(Word and element locating data)
******************************

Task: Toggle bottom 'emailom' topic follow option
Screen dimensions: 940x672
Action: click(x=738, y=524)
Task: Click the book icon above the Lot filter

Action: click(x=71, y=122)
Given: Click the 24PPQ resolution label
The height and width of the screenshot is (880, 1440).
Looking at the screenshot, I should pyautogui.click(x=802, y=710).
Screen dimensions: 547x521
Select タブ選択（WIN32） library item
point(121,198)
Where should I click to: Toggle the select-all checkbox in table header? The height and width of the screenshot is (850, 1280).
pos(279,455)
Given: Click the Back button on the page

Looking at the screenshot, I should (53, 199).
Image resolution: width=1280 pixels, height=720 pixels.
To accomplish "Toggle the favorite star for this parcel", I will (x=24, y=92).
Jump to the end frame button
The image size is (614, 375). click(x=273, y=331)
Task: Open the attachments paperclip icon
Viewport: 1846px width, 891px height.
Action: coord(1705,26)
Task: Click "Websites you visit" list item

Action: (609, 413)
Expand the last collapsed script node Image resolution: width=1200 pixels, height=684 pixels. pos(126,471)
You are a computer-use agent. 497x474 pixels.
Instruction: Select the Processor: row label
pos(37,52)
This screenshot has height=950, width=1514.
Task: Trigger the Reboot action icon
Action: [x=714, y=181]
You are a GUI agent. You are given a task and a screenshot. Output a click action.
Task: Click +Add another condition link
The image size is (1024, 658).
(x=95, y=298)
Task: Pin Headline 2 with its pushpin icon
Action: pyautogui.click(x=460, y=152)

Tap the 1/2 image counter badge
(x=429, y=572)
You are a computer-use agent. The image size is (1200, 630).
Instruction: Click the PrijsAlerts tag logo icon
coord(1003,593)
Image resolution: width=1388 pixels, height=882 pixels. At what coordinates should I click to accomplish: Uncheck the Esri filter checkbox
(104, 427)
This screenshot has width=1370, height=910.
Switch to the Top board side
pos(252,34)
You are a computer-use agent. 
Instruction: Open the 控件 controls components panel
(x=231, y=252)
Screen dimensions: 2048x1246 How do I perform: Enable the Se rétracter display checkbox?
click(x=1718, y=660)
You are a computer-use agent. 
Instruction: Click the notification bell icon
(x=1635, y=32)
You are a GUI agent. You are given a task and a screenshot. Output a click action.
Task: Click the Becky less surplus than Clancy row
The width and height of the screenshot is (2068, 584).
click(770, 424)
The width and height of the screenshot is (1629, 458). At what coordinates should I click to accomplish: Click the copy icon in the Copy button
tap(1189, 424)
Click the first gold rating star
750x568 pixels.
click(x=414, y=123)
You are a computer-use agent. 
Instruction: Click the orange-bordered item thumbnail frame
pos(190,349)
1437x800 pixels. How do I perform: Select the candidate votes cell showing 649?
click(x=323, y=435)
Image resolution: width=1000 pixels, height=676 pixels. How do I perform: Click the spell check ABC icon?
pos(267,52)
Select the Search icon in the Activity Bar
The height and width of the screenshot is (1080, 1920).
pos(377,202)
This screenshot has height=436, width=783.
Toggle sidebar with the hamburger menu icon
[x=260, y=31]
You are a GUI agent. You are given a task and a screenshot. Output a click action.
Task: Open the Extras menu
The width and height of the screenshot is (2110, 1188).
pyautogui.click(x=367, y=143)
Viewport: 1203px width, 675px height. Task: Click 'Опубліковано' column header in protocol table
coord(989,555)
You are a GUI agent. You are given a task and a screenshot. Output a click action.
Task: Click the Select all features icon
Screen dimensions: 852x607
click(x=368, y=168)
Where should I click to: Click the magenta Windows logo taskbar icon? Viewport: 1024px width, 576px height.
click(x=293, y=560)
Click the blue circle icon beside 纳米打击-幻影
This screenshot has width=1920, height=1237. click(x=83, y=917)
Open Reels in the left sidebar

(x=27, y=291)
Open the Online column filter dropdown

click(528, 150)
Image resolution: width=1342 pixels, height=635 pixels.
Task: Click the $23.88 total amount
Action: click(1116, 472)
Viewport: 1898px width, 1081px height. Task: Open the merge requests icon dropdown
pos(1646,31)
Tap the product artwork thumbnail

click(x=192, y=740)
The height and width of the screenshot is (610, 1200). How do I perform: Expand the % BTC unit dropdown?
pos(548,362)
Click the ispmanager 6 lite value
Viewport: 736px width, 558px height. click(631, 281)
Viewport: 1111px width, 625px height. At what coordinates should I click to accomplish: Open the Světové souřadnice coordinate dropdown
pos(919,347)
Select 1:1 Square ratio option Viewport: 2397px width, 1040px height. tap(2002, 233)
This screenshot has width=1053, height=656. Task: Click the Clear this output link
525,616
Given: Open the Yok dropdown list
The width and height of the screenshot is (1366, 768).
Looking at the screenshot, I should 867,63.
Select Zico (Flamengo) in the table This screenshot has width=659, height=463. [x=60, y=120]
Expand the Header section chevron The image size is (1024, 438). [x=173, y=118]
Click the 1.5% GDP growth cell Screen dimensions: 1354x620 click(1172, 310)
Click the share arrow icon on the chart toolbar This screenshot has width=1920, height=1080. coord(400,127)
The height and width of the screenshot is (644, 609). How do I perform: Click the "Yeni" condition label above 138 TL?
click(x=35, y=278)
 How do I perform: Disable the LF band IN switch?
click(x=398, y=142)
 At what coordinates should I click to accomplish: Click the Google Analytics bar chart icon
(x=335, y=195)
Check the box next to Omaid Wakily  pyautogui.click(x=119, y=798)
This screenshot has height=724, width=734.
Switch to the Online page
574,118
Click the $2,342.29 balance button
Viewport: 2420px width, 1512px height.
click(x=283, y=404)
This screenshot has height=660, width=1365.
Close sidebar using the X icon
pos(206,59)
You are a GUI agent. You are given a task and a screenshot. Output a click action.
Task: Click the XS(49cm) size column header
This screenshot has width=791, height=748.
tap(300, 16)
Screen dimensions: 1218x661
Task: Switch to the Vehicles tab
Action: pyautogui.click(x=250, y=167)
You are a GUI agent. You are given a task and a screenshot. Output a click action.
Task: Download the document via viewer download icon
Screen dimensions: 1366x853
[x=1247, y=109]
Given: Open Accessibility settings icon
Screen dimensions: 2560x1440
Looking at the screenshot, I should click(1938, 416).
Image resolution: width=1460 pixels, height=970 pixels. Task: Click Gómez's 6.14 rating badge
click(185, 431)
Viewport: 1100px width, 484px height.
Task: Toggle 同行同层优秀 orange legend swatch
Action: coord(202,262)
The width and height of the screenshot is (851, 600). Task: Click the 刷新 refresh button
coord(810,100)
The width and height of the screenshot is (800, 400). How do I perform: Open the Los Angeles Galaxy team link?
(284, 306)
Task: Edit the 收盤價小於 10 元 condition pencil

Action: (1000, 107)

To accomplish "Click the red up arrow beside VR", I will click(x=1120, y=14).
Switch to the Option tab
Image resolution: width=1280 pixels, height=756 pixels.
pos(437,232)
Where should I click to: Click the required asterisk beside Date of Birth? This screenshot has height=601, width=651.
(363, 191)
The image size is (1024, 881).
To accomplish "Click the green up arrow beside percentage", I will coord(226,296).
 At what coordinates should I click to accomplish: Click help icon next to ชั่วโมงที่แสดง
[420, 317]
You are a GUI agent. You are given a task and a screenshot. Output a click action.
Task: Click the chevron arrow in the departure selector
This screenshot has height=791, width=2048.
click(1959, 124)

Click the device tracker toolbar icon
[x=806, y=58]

******************************

**The exercise**
Reproduce all of the records with "Instruction" swapped for "Goal" everywhere it occurs, keeping everything else unchanged.

**Exercise answer**
Task: Toggle bottom 'emailom' topic follow option
Screen dimensions: 940x672
Action: click(x=738, y=524)
Task: Click the book icon above the Lot filter

Action: click(x=71, y=122)
Given: Click the 24PPQ resolution label
The height and width of the screenshot is (880, 1440).
Looking at the screenshot, I should pyautogui.click(x=802, y=710).
Screen dimensions: 547x521
Select タブ選択（WIN32） library item
point(121,198)
Where should I click to: Toggle the select-all checkbox in table header? The height and width of the screenshot is (850, 1280).
pos(279,455)
Given: Click the Back button on the page

Looking at the screenshot, I should (53, 199).
Image resolution: width=1280 pixels, height=720 pixels.
To accomplish "Toggle the favorite star for this parcel", I will (x=24, y=92).
Jump to the end frame button
The image size is (614, 375). click(x=273, y=331)
Task: Open the attachments paperclip icon
Viewport: 1846px width, 891px height.
Action: coord(1705,26)
Task: Click "Websites you visit" list item

Action: (609, 413)
Expand the last collapsed script node Image resolution: width=1200 pixels, height=684 pixels. pos(126,471)
You are a computer-use agent. 497x474 pixels.
Goal: Select the Processor: row label
pos(37,52)
This screenshot has height=950, width=1514.
Task: Trigger the Reboot action icon
Action: [x=714, y=181]
You are a GUI agent. You are given a task and a screenshot. Output a click action.
Task: Click +Add another condition link
The image size is (1024, 658).
(x=95, y=298)
Task: Pin Headline 2 with its pushpin icon
Action: pyautogui.click(x=460, y=152)

Tap the 1/2 image counter badge
(x=429, y=572)
You are a computer-use agent. The image size is (1200, 630).
Goal: Click the PrijsAlerts tag logo icon
coord(1003,593)
Image resolution: width=1388 pixels, height=882 pixels. At what coordinates should I click to accomplish: Uncheck the Esri filter checkbox
(104, 427)
This screenshot has width=1370, height=910.
Switch to the Top board side
pos(252,34)
You are a computer-use agent. 
Goal: Open the 控件 controls components panel
(x=231, y=252)
Screen dimensions: 2048x1246 How do I perform: Enable the Se rétracter display checkbox?
click(x=1718, y=660)
You are a computer-use agent. 
Goal: Click the notification bell icon
(x=1635, y=32)
You are a GUI agent. You are given a task and a screenshot. Output a click action.
Task: Click the Becky less surplus than Clancy row
The width and height of the screenshot is (2068, 584).
click(770, 424)
The width and height of the screenshot is (1629, 458). At what coordinates should I click to accomplish: Click the copy icon in the Copy button
tap(1189, 424)
Click the first gold rating star
750x568 pixels.
click(x=414, y=123)
You are a computer-use agent. 
Goal: Click the orange-bordered item thumbnail frame
pos(190,349)
1437x800 pixels. How do I perform: Select the candidate votes cell showing 649?
click(x=323, y=435)
Image resolution: width=1000 pixels, height=676 pixels. How do I perform: Click the spell check ABC icon?
pos(267,52)
Select the Search icon in the Activity Bar
The height and width of the screenshot is (1080, 1920).
pos(377,202)
This screenshot has height=436, width=783.
Toggle sidebar with the hamburger menu icon
[x=260, y=31]
You are a GUI agent. You are given a task and a screenshot. Output a click action.
Task: Open the Extras menu
The width and height of the screenshot is (2110, 1188).
pyautogui.click(x=367, y=143)
Viewport: 1203px width, 675px height. Task: Click 'Опубліковано' column header in protocol table
coord(989,555)
You are a GUI agent. You are given a task and a screenshot. Output a click action.
Task: Click the Select all features icon
Screen dimensions: 852x607
click(x=368, y=168)
Where should I click to: Click the magenta Windows logo taskbar icon? Viewport: 1024px width, 576px height.
click(x=293, y=560)
Click the blue circle icon beside 纳米打击-幻影
This screenshot has width=1920, height=1237. click(x=83, y=917)
Open Reels in the left sidebar

(x=27, y=291)
Open the Online column filter dropdown

click(528, 150)
Image resolution: width=1342 pixels, height=635 pixels.
Task: Click the $23.88 total amount
Action: click(1116, 472)
Viewport: 1898px width, 1081px height. Task: Open the merge requests icon dropdown
pos(1646,31)
Tap the product artwork thumbnail

click(x=192, y=740)
The height and width of the screenshot is (610, 1200). How do I perform: Expand the % BTC unit dropdown?
pos(548,362)
Click the ispmanager 6 lite value
Viewport: 736px width, 558px height. click(631, 281)
Viewport: 1111px width, 625px height. At what coordinates should I click to accomplish: Open the Světové souřadnice coordinate dropdown
pos(919,347)
Select 1:1 Square ratio option Viewport: 2397px width, 1040px height. tap(2002, 233)
This screenshot has width=1053, height=656. Task: Click the Clear this output link
525,616
Given: Open the Yok dropdown list
The width and height of the screenshot is (1366, 768).
Looking at the screenshot, I should 867,63.
Select Zico (Flamengo) in the table This screenshot has width=659, height=463. [x=60, y=120]
Expand the Header section chevron The image size is (1024, 438). [x=173, y=118]
Click the 1.5% GDP growth cell Screen dimensions: 1354x620 click(1172, 310)
Click the share arrow icon on the chart toolbar This screenshot has width=1920, height=1080. coord(400,127)
The height and width of the screenshot is (644, 609). How do I perform: Click the "Yeni" condition label above 138 TL?
click(x=35, y=278)
 How do I perform: Disable the LF band IN switch?
click(x=398, y=142)
 At what coordinates should I click to accomplish: Click the Google Analytics bar chart icon
(x=335, y=195)
Check the box next to Omaid Wakily  pyautogui.click(x=119, y=798)
This screenshot has height=724, width=734.
Switch to the Online page
574,118
Click the $2,342.29 balance button
Viewport: 2420px width, 1512px height.
click(x=283, y=404)
This screenshot has height=660, width=1365.
Close sidebar using the X icon
pos(206,59)
You are a GUI agent. You are given a task and a screenshot. Output a click action.
Task: Click the XS(49cm) size column header
This screenshot has width=791, height=748.
tap(300, 16)
Screen dimensions: 1218x661
Task: Switch to the Vehicles tab
Action: pyautogui.click(x=250, y=167)
You are a GUI agent. You are given a task and a screenshot. Output a click action.
Task: Download the document via viewer download icon
Screen dimensions: 1366x853
[x=1247, y=109]
Given: Open Accessibility settings icon
Screen dimensions: 2560x1440
Looking at the screenshot, I should click(1938, 416).
Image resolution: width=1460 pixels, height=970 pixels. Task: Click Gómez's 6.14 rating badge
click(185, 431)
Viewport: 1100px width, 484px height.
Task: Toggle 同行同层优秀 orange legend swatch
Action: coord(202,262)
The width and height of the screenshot is (851, 600). Task: Click the 刷新 refresh button
coord(810,100)
The width and height of the screenshot is (800, 400). How do I perform: Open the Los Angeles Galaxy team link?
(284, 306)
Task: Edit the 收盤價小於 10 元 condition pencil

Action: (1000, 107)

To accomplish "Click the red up arrow beside VR", I will click(x=1120, y=14).
Switch to the Option tab
Image resolution: width=1280 pixels, height=756 pixels.
pos(437,232)
Where should I click to: Click the required asterisk beside Date of Birth? This screenshot has height=601, width=651.
(363, 191)
The image size is (1024, 881).
To accomplish "Click the green up arrow beside percentage", I will coord(226,296).
 At what coordinates should I click to accomplish: Click help icon next to ชั่วโมงที่แสดง
[420, 317]
You are a GUI agent. You are given a task and a screenshot. Output a click action.
Task: Click the chevron arrow in the departure selector
This screenshot has height=791, width=2048.
click(1959, 124)

Click the device tracker toolbar icon
[x=806, y=58]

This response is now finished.